* [Exercise description]:
Write out each record again exactly as it stands.

* [Input material]:
########################################

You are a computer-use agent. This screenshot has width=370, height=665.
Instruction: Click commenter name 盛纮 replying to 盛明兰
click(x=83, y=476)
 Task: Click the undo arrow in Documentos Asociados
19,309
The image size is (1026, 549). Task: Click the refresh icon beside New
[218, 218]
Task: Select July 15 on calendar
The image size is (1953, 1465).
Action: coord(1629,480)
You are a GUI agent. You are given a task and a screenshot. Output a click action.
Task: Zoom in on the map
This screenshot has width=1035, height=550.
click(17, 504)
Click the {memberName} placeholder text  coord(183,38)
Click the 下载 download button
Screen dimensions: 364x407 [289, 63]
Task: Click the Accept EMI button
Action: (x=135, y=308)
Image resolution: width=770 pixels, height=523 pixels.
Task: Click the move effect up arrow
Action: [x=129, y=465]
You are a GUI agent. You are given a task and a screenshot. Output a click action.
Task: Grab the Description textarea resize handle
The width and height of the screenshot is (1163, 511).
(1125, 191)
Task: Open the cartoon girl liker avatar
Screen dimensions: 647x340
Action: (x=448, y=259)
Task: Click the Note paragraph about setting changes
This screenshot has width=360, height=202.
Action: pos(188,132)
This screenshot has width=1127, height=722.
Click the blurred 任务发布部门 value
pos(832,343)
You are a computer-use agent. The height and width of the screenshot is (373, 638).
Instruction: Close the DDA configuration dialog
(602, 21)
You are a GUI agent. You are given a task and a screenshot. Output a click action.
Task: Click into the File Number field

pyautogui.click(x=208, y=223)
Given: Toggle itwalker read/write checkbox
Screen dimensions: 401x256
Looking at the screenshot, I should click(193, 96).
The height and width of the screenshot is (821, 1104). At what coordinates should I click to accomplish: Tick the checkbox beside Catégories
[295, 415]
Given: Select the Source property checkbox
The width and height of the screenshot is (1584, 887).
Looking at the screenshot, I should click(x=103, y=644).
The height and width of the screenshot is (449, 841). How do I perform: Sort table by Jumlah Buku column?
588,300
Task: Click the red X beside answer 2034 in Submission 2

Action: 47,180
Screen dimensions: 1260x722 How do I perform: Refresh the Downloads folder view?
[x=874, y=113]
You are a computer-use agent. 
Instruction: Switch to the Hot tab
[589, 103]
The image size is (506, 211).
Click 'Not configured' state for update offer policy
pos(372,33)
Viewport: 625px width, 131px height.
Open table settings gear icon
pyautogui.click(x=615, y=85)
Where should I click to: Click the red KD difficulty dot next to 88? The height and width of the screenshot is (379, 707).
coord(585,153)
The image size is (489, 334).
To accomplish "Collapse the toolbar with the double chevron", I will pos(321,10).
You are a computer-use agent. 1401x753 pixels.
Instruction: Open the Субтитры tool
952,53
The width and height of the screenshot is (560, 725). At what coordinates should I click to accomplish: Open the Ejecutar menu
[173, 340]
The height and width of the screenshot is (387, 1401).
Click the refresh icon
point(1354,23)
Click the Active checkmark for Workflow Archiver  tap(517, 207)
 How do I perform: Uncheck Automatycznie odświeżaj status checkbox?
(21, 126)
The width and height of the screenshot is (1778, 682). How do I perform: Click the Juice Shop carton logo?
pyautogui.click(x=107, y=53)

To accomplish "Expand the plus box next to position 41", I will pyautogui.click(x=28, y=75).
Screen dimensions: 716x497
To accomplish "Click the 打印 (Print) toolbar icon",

########################################

* [Your solution]:
You are a computer-use agent. This screenshot has width=370, height=665.
Instruction: Click commenter name 盛纮 replying to 盛明兰
click(x=83, y=476)
 Task: Click the undo arrow in Documentos Asociados
19,309
The image size is (1026, 549). Task: Click the refresh icon beside New
[218, 218]
Task: Select July 15 on calendar
The image size is (1953, 1465).
Action: coord(1629,480)
You are a GUI agent. You are given a task and a screenshot. Output a click action.
Task: Zoom in on the map
This screenshot has width=1035, height=550.
click(17, 504)
Click the {memberName} placeholder text  coord(183,38)
Click the 下载 download button
Screen dimensions: 364x407 [289, 63]
Task: Click the Accept EMI button
Action: (x=135, y=308)
Image resolution: width=770 pixels, height=523 pixels.
Task: Click the move effect up arrow
Action: [x=129, y=465]
You are a GUI agent. You are given a task and a screenshot. Output a click action.
Task: Grab the Description textarea resize handle
The width and height of the screenshot is (1163, 511).
(1125, 191)
Task: Open the cartoon girl liker avatar
Screen dimensions: 647x340
Action: (x=448, y=259)
Task: Click the Note paragraph about setting changes
This screenshot has width=360, height=202.
Action: pos(188,132)
This screenshot has width=1127, height=722.
Click the blurred 任务发布部门 value
pos(832,343)
You are a computer-use agent. The height and width of the screenshot is (373, 638).
Instruction: Close the DDA configuration dialog
(602, 21)
You are a GUI agent. You are given a task and a screenshot. Output a click action.
Task: Click into the File Number field

pyautogui.click(x=208, y=223)
Given: Toggle itwalker read/write checkbox
Screen dimensions: 401x256
Looking at the screenshot, I should click(193, 96).
The height and width of the screenshot is (821, 1104). At what coordinates should I click to accomplish: Tick the checkbox beside Catégories
[295, 415]
Given: Select the Source property checkbox
The width and height of the screenshot is (1584, 887).
Looking at the screenshot, I should click(x=103, y=644).
The height and width of the screenshot is (449, 841). How do I perform: Sort table by Jumlah Buku column?
588,300
Task: Click the red X beside answer 2034 in Submission 2

Action: 47,180
Screen dimensions: 1260x722 How do I perform: Refresh the Downloads folder view?
[x=874, y=113]
You are a computer-use agent. 
Instruction: Switch to the Hot tab
[589, 103]
The image size is (506, 211).
Click 'Not configured' state for update offer policy
pos(372,33)
Viewport: 625px width, 131px height.
Open table settings gear icon
pyautogui.click(x=615, y=85)
Where should I click to: Click the red KD difficulty dot next to 88? The height and width of the screenshot is (379, 707).
coord(585,153)
The image size is (489, 334).
To accomplish "Collapse the toolbar with the double chevron", I will pos(321,10).
You are a computer-use agent. 1401x753 pixels.
Instruction: Open the Субтитры tool
952,53
The width and height of the screenshot is (560, 725). At what coordinates should I click to accomplish: Open the Ejecutar menu
[173, 340]
The height and width of the screenshot is (387, 1401).
Click the refresh icon
point(1354,23)
Click the Active checkmark for Workflow Archiver  tap(517, 207)
 How do I perform: Uncheck Automatycznie odświeżaj status checkbox?
(21, 126)
The width and height of the screenshot is (1778, 682). How do I perform: Click the Juice Shop carton logo?
pyautogui.click(x=107, y=53)

To accomplish "Expand the plus box next to position 41", I will pyautogui.click(x=28, y=75).
Screen dimensions: 716x497
To accomplish "Click the 打印 (Print) toolbar icon",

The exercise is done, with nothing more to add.